Warren Ellis’s latest newsletter is its usual chatty and information packed self. Injection, his collaboration with Declan Shalvey, is coming back on March 15th, and the above art was teased.

He also has a new edition of SPEKTRMODULE, an “ambient/haunted music” podcast he puts up from time to time. This is excellent music for walking around the city in a snowstorm. Try it!

One of Ellis’s notorious delayed projects is also finally wrapping up, Karnak, a six-issue mini series that launched in October 2015 and appeared intermittently after that.

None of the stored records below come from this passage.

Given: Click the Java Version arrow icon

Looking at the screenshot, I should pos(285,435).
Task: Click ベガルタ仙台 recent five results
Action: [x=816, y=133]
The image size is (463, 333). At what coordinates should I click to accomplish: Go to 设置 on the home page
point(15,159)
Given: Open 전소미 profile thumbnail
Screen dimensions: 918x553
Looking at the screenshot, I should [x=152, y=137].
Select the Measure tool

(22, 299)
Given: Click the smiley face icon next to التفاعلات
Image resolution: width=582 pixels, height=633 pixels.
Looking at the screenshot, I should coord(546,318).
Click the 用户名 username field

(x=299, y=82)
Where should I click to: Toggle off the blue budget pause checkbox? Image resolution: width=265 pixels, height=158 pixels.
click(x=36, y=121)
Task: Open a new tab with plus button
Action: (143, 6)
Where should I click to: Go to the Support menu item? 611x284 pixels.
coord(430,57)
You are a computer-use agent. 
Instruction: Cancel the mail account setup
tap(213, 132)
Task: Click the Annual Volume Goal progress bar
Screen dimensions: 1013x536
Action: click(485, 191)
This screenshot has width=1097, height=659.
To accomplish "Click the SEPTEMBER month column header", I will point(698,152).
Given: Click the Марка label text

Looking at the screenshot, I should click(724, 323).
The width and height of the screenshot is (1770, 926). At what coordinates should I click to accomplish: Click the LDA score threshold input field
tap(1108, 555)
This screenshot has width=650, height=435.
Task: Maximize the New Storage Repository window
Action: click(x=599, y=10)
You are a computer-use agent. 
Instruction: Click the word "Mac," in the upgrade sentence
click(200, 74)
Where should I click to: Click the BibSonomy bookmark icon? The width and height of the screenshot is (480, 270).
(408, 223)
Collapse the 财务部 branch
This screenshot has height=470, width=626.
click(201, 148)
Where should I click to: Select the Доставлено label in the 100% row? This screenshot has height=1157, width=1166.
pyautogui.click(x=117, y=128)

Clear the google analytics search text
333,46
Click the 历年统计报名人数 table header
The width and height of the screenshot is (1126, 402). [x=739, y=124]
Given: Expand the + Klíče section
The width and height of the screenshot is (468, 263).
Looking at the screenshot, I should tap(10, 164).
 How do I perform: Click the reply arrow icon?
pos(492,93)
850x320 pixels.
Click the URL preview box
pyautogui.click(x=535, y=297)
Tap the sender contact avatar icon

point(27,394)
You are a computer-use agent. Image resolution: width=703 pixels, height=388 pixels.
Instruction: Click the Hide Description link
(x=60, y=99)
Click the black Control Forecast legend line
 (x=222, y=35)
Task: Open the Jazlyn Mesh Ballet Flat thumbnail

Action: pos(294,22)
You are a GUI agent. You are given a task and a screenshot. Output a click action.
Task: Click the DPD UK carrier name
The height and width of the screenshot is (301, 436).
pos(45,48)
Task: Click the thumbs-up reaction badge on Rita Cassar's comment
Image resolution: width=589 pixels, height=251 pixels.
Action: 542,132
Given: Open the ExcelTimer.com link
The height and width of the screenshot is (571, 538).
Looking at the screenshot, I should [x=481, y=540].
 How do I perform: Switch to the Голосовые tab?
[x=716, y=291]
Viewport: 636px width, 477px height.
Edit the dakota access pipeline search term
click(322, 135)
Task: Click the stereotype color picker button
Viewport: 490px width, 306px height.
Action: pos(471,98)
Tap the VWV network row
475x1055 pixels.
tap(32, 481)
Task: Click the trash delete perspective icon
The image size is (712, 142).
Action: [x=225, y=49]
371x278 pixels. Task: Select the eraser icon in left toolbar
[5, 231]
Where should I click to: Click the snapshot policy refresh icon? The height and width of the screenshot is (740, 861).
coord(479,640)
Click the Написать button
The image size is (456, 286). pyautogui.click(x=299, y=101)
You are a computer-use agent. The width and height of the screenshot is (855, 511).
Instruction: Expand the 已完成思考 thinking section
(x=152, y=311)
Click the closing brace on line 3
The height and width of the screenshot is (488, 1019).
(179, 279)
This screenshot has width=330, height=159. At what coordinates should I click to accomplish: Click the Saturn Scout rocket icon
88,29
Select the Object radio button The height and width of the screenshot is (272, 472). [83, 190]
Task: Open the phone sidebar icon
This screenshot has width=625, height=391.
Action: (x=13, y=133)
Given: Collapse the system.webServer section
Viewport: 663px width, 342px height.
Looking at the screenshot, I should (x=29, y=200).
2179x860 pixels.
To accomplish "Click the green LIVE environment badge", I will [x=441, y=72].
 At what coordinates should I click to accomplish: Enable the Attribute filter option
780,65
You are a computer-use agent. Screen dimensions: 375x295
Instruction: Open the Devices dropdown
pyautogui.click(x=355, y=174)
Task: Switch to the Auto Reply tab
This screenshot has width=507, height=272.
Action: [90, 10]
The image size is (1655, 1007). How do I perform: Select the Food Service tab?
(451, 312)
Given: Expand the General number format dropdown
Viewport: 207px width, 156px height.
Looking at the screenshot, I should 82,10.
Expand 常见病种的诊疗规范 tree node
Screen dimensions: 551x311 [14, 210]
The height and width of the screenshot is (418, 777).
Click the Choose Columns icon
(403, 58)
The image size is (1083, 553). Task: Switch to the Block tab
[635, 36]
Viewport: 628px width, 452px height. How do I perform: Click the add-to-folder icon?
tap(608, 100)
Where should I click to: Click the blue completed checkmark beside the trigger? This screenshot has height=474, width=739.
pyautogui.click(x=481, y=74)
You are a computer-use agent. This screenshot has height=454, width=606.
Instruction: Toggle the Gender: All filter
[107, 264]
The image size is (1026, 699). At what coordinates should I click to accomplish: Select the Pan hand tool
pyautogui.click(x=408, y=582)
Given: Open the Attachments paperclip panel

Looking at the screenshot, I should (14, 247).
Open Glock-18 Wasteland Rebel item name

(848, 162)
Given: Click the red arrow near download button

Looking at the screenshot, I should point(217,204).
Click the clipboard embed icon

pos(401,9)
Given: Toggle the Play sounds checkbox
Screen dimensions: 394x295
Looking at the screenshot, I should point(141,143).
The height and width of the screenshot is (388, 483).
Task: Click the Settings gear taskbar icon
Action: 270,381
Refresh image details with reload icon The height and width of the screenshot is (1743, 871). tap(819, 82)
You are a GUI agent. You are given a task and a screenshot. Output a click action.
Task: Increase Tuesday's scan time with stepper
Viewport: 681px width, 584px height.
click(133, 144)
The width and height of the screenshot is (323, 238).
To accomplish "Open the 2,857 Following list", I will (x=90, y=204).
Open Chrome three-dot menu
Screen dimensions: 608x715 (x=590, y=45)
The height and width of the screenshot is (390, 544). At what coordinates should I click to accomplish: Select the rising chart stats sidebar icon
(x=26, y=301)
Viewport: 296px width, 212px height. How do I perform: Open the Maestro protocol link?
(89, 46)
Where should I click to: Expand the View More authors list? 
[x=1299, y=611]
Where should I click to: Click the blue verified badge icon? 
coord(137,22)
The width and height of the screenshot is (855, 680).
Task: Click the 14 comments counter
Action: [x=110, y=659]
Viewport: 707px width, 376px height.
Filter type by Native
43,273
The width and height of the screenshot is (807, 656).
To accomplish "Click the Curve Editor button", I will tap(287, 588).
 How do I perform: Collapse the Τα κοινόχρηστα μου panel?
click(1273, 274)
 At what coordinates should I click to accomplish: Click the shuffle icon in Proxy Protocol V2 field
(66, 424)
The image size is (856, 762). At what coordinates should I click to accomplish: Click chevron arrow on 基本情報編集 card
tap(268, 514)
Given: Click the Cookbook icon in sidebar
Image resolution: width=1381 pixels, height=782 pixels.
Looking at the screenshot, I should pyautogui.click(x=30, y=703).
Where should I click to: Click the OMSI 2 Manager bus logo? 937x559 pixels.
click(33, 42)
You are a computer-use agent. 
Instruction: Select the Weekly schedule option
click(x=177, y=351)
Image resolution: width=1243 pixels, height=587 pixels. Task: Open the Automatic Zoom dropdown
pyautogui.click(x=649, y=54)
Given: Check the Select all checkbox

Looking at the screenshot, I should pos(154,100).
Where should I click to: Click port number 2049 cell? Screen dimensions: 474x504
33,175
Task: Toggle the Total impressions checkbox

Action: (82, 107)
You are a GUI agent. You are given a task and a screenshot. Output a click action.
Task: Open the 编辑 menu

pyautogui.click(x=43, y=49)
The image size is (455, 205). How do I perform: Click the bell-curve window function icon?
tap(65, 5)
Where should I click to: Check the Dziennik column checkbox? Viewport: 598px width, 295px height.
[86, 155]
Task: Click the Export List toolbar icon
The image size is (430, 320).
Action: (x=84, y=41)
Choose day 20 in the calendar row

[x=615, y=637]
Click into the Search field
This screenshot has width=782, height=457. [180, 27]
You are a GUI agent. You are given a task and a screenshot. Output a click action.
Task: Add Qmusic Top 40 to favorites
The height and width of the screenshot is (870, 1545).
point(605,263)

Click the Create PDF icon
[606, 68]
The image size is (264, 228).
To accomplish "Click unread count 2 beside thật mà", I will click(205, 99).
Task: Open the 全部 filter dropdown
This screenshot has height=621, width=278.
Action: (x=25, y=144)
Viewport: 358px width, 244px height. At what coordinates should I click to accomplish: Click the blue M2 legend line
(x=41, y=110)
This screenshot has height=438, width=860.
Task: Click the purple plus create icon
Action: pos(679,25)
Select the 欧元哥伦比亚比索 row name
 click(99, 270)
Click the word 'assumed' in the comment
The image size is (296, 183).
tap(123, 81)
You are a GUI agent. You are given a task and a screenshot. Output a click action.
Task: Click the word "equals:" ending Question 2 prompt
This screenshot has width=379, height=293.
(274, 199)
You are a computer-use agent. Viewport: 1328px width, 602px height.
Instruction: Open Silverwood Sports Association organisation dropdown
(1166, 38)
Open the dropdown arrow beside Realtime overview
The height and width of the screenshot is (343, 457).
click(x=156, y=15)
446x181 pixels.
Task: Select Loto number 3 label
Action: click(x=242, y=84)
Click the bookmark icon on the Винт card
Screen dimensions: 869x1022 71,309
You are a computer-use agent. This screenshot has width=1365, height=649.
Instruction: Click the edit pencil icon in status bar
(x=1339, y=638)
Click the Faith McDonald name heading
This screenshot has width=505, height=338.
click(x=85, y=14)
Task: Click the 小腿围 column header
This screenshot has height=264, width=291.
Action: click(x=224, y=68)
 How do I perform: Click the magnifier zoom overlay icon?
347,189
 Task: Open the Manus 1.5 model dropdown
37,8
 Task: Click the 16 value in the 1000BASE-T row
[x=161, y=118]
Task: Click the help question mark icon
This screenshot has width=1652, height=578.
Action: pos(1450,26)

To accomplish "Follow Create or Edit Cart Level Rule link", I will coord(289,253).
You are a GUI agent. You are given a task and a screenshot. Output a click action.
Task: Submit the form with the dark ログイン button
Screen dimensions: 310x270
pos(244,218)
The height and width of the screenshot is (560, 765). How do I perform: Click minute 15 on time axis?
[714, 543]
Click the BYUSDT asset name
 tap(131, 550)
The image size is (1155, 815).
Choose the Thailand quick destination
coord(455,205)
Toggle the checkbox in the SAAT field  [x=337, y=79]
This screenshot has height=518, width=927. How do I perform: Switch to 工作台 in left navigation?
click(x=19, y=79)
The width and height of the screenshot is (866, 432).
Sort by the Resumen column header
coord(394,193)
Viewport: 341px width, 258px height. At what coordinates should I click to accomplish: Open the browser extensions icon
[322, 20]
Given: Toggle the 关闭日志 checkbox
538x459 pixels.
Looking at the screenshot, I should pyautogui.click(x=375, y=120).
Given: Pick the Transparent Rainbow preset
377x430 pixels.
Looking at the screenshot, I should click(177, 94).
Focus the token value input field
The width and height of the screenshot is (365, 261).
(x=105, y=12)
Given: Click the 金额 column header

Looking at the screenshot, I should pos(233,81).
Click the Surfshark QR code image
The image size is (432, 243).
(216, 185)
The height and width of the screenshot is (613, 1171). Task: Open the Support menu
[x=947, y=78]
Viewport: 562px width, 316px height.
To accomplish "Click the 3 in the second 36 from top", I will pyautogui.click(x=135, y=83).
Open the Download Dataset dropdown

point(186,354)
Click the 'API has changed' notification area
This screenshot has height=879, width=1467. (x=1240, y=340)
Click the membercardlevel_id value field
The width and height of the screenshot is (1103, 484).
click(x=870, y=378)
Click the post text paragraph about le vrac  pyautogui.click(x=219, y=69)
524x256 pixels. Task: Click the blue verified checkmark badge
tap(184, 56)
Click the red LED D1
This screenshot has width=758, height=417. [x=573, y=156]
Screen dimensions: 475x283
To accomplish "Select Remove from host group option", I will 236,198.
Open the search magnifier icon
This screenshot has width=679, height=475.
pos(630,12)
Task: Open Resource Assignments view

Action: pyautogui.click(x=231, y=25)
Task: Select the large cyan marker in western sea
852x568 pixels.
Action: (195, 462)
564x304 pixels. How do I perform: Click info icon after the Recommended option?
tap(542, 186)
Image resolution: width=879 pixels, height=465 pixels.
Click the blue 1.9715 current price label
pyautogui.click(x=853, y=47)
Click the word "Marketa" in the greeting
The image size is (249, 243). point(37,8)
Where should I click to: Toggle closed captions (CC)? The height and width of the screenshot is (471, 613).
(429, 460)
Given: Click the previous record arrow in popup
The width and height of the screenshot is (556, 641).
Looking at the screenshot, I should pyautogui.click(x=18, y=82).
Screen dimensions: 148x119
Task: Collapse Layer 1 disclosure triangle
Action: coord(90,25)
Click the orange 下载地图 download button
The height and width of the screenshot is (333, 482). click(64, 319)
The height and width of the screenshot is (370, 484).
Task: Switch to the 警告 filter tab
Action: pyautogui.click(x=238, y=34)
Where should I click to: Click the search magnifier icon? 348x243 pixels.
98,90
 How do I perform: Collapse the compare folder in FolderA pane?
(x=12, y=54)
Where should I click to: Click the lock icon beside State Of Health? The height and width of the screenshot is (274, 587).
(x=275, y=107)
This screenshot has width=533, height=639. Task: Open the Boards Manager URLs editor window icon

KARNAK 6 is now wrapped – I proofed the colours and lettering on Tuesday night. Given its uniquely difficult run, I think Marvel will be happy to lay it to rest.  I was only ever on it for six issues, but I somehow doubt anyone will be following me on that property for a while.  Respect to my artists, Gerardo Zaffino and Roland Boschi, colourist Dan Brown, letterer Clayton Cowles, Darren Shan in the office and, particularly, editor Nick Lowe, for giving me the space to write this horrible little book.  I suspect I have outstayed my welcome at Marvel with this thing that was really just bad readings of philosophy, punching, and a character study of an absolute trashfire of a human being. But I like to think it was worth it.

The collected edition comes out in March for all to enjoy.



  1. Ha, always good to hear honest reports from creators.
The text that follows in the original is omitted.